En aquellos días, algunos colonos eran tanto familias pobres que soñaban con volverse hacendados labrando la tierra, como mineros improvisados y cazadores de pieles. Pero entre ellos también hubo otros que en realidad estaban escapando a las fronteras del reino, no para hacer fortuna, sino para evitar el juicio de los inquisidores que perseguían a quienes no adoraban al Dios Sol. Ellos deseaban comerciar con las cosas sucias e impías que se ocultan de su luz. Esta gente se mezcló con los colonos, haciéndose pasar por montaraces o labriegos, y bajo la sombra negra de los árboles se encontraron con un terreno fértil para que su maligna semilla echara raíces. La tierra junto al río hizo brotar las mieses al año siguiente, salvándolos de la hambruna, y el bosque virgen los proveyó de perdices, ciervos y otros animales con los cuales alimentarse. Incluso el río ofreció en algún momento la presencia de truchas enormes, y aquella gente erigió entonces un templo al Dios Sol para agradecerle. Pero la otra gente, la que se escondía a simple vista entre ellos, que también había erigido sus propios altares en lo profundo de la floresta, temió de nuevo por sus vidas al ser alcanzados de nuevo por el culto oficial del reino en aquel lugar tan lejano.

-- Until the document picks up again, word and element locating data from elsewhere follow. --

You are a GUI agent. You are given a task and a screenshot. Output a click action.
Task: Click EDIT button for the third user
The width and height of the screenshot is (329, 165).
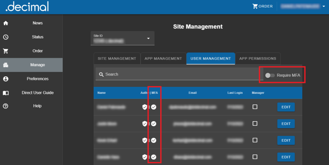286,140
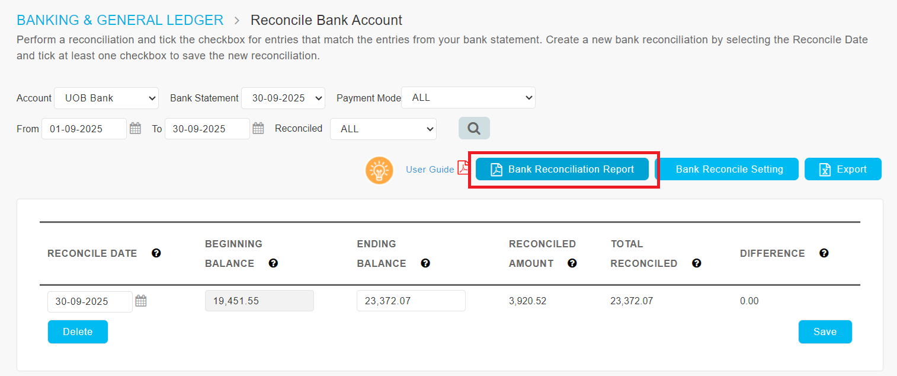897x376 pixels.
Task: Open calendar picker beside To date
Action: click(258, 128)
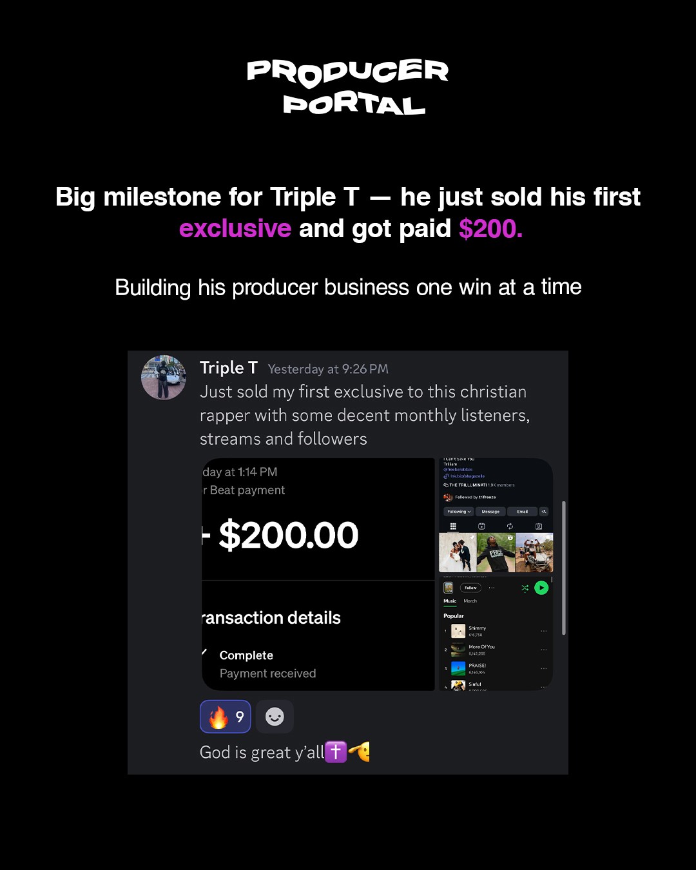The width and height of the screenshot is (696, 870).
Task: Open the tagged photos icon
Action: (x=539, y=527)
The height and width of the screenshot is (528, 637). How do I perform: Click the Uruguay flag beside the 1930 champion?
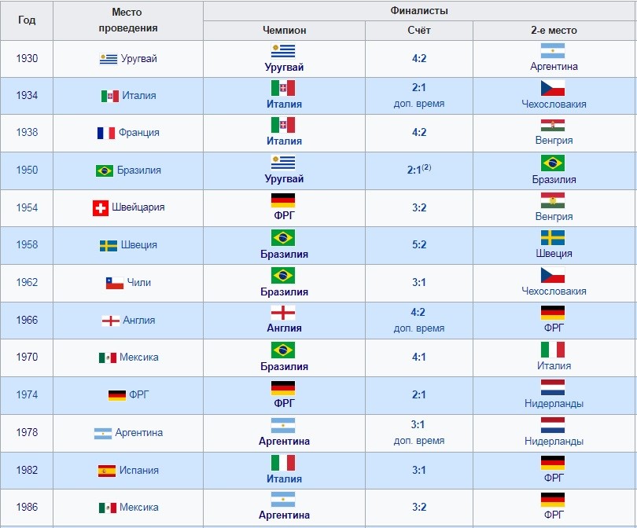click(x=283, y=51)
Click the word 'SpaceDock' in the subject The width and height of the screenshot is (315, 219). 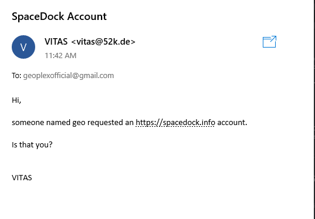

Conjuraron entonces los aprendices de nigromantes, el llamar a un espíritu impuro que derribara el templo ya que sin la protección de Clérigos o Inquisidores, el poder del Dios Sol estaría debilitado. Llegó el solsticio de invierno y reunidos en la noche más larga del año, aquel pequeño cónclave realizó su invocación, ofreciendo a la entidad la vida de una doncella virgen, a cambio de que destruyera el templo. Pero lo que ocurrió, fue distinto, pues aquella muchacha gustaba de explorar el bosque después del anochecer, y ya había hecho un pacto con las fuerzas oscuras a espaldas de quienes se creían sus superiores. Ellos recitaron encantamientos, agitaron sonajas de huesos y campanas nocturnas, pero nadie vino. Fue hasta que la doncella gritó el nombre impronunciable de quien se hubiera convertido en su amante, que el espíritu oscuro apareció, obediente a la mujer, sometido por sus encantos. A una orden suya, los ropajes se volvieron ascuas bajo la luz de las estrellas que reían en silencio, entre los enloquecidos vacíos estelares. La piel y los huesos no dejaron de arder, tan calientes que las piedras y el suelo bajo los pies de los congregados comenzaron a derretirse, fundidos por el calor infernal que emanaban los danzarines. Ardieron y se hundieron en el círculo de magma que rodeaba a la bruja, volviéndose uno con la tierra negra, extendiendo sus manos suplicantes hacia ella que les había entregado el poder que tanto ansiaban a cambio de sus propias almas. Fueron los gritos de aquellos malditos el estruendo que hizo temblar al bosque antes del amanecer, y sus manos que reptaban ardientes bajo la tierra las que cimbraron los muros del templo que crujió, que gimió cuando arañaron su base y agitaron sus columnas hasta hacerlo caer.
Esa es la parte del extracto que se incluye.